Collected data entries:
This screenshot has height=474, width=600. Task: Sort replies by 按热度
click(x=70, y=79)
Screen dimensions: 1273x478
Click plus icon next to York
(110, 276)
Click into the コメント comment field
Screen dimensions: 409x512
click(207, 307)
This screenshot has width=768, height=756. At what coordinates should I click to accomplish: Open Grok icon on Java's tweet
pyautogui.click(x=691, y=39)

**TASK**
Write out the records. Leave nothing out and change nothing.

**TASK RESPONSE**
This screenshot has height=474, width=600. Task: Sort replies by 按热度
click(x=70, y=79)
Screen dimensions: 1273x478
Click plus icon next to York
(110, 276)
Click into the コメント comment field
Screen dimensions: 409x512
click(207, 307)
This screenshot has width=768, height=756. At what coordinates should I click to accomplish: Open Grok icon on Java's tweet
pyautogui.click(x=691, y=39)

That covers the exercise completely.